## Task prompt
Each entry below should be reproduced character for character.

Start of Block

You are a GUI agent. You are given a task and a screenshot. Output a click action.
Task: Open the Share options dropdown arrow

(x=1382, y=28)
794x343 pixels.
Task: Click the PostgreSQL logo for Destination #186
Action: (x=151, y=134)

End of Block

## Result below
You are a GUI agent. You are given a task and a screenshot. Output a click action.
Task: Open the Share options dropdown arrow

(x=1382, y=28)
794x343 pixels.
Task: Click the PostgreSQL logo for Destination #186
Action: (x=151, y=134)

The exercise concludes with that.